§ What to work on
Could you reproduce every record below exactly as written?

****

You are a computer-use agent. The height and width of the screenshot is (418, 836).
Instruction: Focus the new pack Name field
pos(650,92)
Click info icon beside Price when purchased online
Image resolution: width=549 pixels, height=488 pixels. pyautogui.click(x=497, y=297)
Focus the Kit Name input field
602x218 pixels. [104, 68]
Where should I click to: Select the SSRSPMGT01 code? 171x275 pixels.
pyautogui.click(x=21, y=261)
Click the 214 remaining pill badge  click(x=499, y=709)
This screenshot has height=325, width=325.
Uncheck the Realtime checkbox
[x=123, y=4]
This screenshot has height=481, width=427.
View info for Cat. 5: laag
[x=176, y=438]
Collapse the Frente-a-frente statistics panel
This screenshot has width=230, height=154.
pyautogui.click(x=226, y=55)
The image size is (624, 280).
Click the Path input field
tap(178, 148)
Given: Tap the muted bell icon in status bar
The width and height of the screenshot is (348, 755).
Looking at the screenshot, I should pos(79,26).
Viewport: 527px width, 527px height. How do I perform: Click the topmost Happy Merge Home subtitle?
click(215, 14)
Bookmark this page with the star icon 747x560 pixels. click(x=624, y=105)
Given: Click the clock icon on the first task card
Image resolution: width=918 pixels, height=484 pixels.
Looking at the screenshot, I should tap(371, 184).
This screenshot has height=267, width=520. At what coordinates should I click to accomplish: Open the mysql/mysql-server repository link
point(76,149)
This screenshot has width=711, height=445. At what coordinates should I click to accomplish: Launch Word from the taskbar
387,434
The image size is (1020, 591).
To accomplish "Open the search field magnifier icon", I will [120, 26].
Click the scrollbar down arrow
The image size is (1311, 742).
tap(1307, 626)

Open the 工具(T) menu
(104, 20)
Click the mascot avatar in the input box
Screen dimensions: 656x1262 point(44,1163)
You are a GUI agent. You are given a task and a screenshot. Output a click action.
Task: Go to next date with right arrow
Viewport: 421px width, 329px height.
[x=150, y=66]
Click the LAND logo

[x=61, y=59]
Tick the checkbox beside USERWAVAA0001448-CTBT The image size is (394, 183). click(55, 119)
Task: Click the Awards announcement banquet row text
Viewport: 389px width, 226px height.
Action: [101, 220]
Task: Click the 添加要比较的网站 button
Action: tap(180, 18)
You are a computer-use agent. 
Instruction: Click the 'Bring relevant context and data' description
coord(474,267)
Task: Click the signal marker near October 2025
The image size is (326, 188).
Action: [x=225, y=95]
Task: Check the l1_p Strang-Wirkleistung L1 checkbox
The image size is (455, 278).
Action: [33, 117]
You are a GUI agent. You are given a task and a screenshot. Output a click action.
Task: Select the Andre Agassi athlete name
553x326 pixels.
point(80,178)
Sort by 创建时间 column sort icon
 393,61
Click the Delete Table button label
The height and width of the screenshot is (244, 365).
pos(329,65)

****

§ Expected answer
You are a computer-use agent. The height and width of the screenshot is (418, 836).
Instruction: Focus the new pack Name field
pos(650,92)
Click info icon beside Price when purchased online
Image resolution: width=549 pixels, height=488 pixels. pyautogui.click(x=497, y=297)
Focus the Kit Name input field
602x218 pixels. [104, 68]
Where should I click to: Select the SSRSPMGT01 code? 171x275 pixels.
pyautogui.click(x=21, y=261)
Click the 214 remaining pill badge  click(x=499, y=709)
This screenshot has height=325, width=325.
Uncheck the Realtime checkbox
[x=123, y=4]
This screenshot has height=481, width=427.
View info for Cat. 5: laag
[x=176, y=438]
Collapse the Frente-a-frente statistics panel
This screenshot has width=230, height=154.
pyautogui.click(x=226, y=55)
The image size is (624, 280).
Click the Path input field
tap(178, 148)
Given: Tap the muted bell icon in status bar
The width and height of the screenshot is (348, 755).
Looking at the screenshot, I should pos(79,26).
Viewport: 527px width, 527px height. How do I perform: Click the topmost Happy Merge Home subtitle?
click(215, 14)
Bookmark this page with the star icon 747x560 pixels. click(x=624, y=105)
Given: Click the clock icon on the first task card
Image resolution: width=918 pixels, height=484 pixels.
Looking at the screenshot, I should tap(371, 184).
This screenshot has height=267, width=520. At what coordinates should I click to accomplish: Open the mysql/mysql-server repository link
point(76,149)
This screenshot has width=711, height=445. At what coordinates should I click to accomplish: Launch Word from the taskbar
387,434
The image size is (1020, 591).
To accomplish "Open the search field magnifier icon", I will [120, 26].
Click the scrollbar down arrow
The image size is (1311, 742).
tap(1307, 626)

Open the 工具(T) menu
(104, 20)
Click the mascot avatar in the input box
Screen dimensions: 656x1262 point(44,1163)
You are a GUI agent. You are given a task and a screenshot. Output a click action.
Task: Go to next date with right arrow
Viewport: 421px width, 329px height.
[x=150, y=66]
Click the LAND logo

[x=61, y=59]
Tick the checkbox beside USERWAVAA0001448-CTBT The image size is (394, 183). click(55, 119)
Task: Click the Awards announcement banquet row text
Viewport: 389px width, 226px height.
Action: [101, 220]
Task: Click the 添加要比较的网站 button
Action: tap(180, 18)
You are a computer-use agent. 
Instruction: Click the 'Bring relevant context and data' description
coord(474,267)
Task: Click the signal marker near October 2025
The image size is (326, 188).
Action: [x=225, y=95]
Task: Check the l1_p Strang-Wirkleistung L1 checkbox
The image size is (455, 278).
Action: [33, 117]
You are a GUI agent. You are given a task and a screenshot. Output a click action.
Task: Select the Andre Agassi athlete name
553x326 pixels.
point(80,178)
Sort by 创建时间 column sort icon
 393,61
Click the Delete Table button label
The height and width of the screenshot is (244, 365).
pos(329,65)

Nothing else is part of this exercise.